__Prompt__:
Of all the entries below, only the lines from the one with "ความงาม (27, 1017)" up to and including the one with "ถุงยาง (23, 1215)" are to be duplicated exactly.

**** Records for the exercise ****

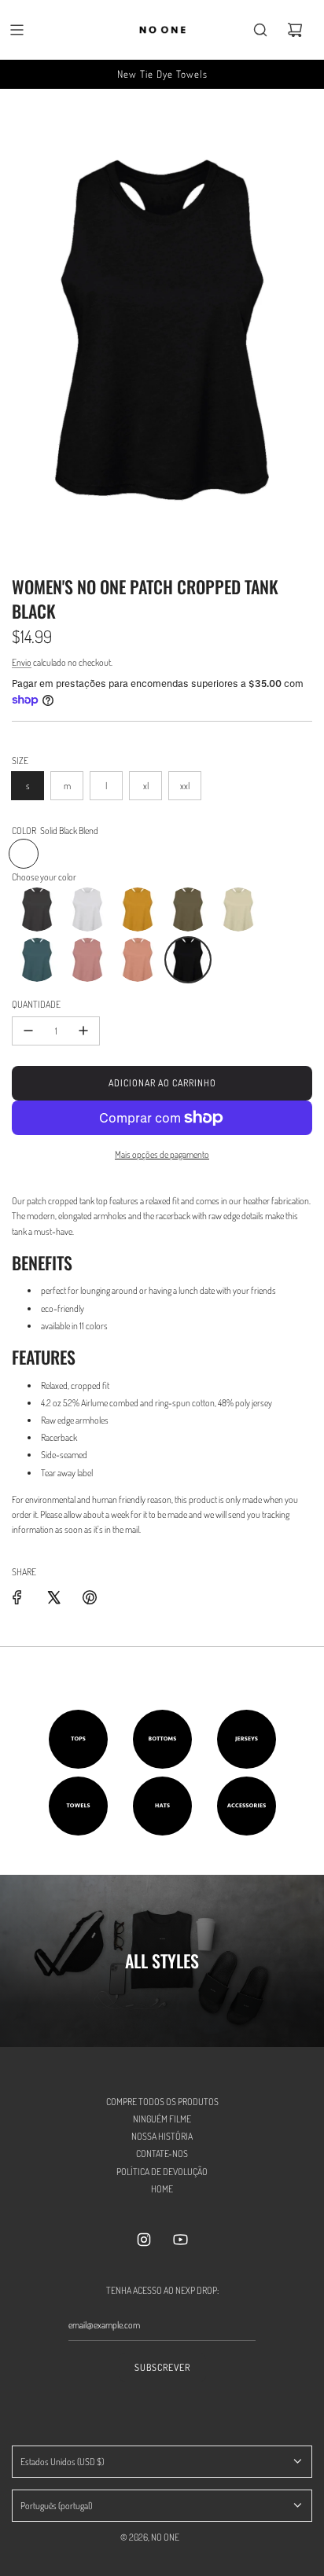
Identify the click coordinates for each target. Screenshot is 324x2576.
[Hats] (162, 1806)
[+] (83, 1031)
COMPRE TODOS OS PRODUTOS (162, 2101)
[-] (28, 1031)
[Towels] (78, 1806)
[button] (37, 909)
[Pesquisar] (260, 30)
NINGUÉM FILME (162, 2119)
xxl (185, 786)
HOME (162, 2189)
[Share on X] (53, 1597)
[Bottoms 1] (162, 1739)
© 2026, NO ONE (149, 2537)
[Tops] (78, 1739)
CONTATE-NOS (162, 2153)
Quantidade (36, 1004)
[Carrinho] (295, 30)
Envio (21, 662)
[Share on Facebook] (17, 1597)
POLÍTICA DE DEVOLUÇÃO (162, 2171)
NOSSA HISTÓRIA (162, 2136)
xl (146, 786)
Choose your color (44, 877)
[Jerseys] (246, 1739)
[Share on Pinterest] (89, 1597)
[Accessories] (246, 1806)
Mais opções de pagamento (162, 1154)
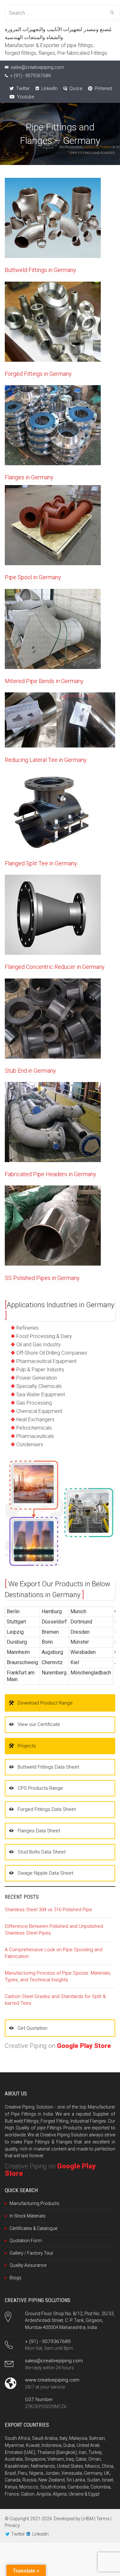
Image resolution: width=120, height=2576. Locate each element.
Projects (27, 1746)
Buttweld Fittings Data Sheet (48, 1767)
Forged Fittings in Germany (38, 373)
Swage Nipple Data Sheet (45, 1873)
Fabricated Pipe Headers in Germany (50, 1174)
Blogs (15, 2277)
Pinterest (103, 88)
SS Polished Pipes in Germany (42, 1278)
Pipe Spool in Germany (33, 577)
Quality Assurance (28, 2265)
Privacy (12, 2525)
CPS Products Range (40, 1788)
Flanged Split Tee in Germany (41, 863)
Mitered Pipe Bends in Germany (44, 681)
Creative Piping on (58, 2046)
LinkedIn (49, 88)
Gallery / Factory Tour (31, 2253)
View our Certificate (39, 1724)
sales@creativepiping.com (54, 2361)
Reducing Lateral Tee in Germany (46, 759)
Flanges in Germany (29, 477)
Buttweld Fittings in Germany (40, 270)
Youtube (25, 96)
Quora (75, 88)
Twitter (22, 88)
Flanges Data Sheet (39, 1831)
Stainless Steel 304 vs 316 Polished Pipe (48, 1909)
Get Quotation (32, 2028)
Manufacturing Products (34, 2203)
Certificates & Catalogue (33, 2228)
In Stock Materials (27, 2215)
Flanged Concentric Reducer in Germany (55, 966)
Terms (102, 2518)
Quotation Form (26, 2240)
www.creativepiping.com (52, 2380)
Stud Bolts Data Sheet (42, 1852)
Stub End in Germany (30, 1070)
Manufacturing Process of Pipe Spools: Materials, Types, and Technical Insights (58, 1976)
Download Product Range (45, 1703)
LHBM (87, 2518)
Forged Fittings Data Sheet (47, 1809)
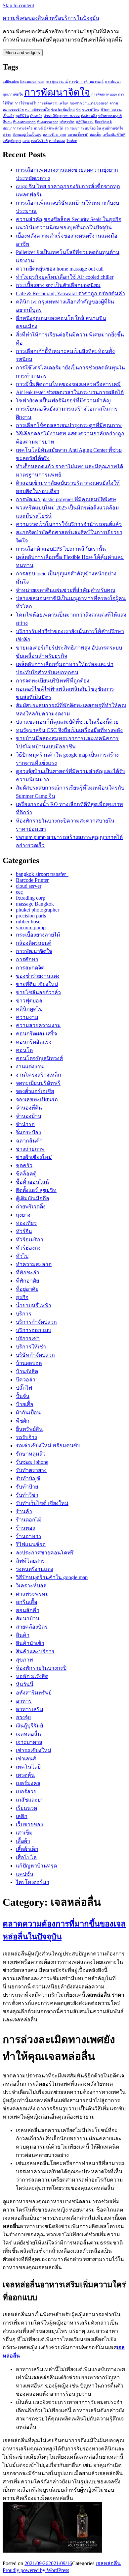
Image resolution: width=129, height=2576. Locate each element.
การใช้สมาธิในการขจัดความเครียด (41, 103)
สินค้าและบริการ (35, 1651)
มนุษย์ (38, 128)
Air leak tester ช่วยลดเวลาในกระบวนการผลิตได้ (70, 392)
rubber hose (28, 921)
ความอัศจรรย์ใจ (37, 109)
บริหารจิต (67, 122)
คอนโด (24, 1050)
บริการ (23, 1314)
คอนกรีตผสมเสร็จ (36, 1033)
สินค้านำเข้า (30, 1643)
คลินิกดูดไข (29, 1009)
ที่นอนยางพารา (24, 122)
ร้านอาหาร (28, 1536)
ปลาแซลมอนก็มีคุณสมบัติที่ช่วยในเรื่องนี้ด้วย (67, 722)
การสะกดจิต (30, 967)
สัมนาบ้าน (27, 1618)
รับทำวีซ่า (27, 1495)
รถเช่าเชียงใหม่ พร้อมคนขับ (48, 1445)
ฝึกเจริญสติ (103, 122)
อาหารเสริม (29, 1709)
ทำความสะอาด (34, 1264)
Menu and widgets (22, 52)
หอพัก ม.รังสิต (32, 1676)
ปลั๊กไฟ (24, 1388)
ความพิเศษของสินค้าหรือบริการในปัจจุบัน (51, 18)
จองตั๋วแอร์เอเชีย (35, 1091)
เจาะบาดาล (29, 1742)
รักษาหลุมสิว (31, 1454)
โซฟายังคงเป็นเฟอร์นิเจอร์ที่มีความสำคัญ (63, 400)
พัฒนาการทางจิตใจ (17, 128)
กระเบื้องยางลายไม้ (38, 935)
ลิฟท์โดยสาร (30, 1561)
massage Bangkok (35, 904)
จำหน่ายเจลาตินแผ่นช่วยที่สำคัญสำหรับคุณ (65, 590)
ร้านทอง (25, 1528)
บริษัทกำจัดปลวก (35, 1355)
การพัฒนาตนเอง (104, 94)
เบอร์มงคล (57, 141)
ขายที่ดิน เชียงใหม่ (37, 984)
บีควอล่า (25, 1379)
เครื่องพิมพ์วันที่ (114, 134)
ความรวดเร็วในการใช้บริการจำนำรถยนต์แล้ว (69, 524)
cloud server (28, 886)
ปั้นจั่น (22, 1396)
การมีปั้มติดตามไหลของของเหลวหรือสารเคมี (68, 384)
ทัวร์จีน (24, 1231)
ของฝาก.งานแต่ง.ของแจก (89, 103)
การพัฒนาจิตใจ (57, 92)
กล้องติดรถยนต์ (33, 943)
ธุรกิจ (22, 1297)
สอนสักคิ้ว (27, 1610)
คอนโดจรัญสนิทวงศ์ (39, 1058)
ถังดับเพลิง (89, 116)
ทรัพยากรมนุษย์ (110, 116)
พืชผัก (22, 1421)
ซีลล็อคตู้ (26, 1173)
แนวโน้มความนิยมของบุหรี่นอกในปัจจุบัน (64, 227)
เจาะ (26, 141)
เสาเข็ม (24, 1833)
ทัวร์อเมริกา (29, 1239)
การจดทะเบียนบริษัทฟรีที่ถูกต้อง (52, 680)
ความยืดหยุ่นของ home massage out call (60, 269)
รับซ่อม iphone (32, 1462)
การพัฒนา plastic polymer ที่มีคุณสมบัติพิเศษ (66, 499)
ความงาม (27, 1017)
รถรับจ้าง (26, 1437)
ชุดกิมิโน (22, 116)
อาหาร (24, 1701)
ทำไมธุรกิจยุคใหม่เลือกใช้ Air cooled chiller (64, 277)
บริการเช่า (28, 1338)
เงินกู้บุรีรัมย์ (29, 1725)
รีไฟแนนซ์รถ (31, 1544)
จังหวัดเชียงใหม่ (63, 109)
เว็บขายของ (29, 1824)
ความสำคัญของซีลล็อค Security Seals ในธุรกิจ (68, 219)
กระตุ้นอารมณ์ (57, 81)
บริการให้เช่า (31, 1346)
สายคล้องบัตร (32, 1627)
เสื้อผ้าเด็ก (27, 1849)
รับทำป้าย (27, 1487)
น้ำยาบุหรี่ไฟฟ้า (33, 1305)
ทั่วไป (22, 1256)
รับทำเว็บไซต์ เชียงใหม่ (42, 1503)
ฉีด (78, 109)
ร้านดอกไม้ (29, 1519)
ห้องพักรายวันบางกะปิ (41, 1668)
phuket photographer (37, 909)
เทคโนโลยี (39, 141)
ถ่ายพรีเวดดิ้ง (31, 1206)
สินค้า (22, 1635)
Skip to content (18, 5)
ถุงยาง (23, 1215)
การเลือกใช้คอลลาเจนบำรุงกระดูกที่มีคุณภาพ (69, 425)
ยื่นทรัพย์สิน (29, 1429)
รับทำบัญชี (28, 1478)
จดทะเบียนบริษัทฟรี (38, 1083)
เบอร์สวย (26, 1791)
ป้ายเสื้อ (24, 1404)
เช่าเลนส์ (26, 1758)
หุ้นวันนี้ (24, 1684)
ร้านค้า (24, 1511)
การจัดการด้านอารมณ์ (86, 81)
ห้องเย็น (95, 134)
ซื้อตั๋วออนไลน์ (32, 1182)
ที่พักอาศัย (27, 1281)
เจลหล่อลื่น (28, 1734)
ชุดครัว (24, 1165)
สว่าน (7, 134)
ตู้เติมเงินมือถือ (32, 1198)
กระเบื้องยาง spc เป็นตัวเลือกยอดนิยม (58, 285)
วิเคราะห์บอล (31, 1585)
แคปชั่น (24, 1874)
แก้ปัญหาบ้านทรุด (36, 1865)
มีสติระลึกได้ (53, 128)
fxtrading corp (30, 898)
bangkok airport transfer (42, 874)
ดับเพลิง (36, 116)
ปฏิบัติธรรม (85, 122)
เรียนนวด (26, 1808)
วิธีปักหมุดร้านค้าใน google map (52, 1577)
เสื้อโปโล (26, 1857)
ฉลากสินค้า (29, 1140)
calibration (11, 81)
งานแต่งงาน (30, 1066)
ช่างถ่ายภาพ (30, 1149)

****

__Exercise result__:
ความงาม (27, 1017)
รถรับจ้าง (26, 1437)
ชุดกิมิโน (22, 116)
อาหาร (24, 1701)
ทำไมธุรกิจยุคใหม่เลือกใช้ Air cooled chiller (64, 277)
บริการเช่า (28, 1338)
เงินกู้บุรีรัมย์ (29, 1725)
รีไฟแนนซ์รถ (31, 1544)
จังหวัดเชียงใหม่ (63, 109)
เว็บขายของ (29, 1824)
ความสำคัญของซีลล็อค Security Seals ในธุรกิจ (68, 219)
กระตุ้นอารมณ์ (57, 81)
บริการให้เช่า (31, 1346)
สายคล้องบัตร (32, 1627)
เสื้อผ้าเด็ก (27, 1849)
รับทำป้าย (27, 1487)
น้ำยาบุหรี่ไฟฟ้า (33, 1305)
ทั่วไป (22, 1256)
รับทำเว็บไซต์ เชียงใหม่ (42, 1503)
ฉีด (78, 109)
ร้านดอกไม้ (29, 1519)
ห้องพักรายวันบางกะปิ (41, 1668)
phuket photographer (37, 909)
เทคโนโลยี (39, 141)
ถ่ายพรีเวดดิ้ง (31, 1206)
สินค้า (22, 1635)
Skip to content (18, 5)
ถุงยาง (23, 1215)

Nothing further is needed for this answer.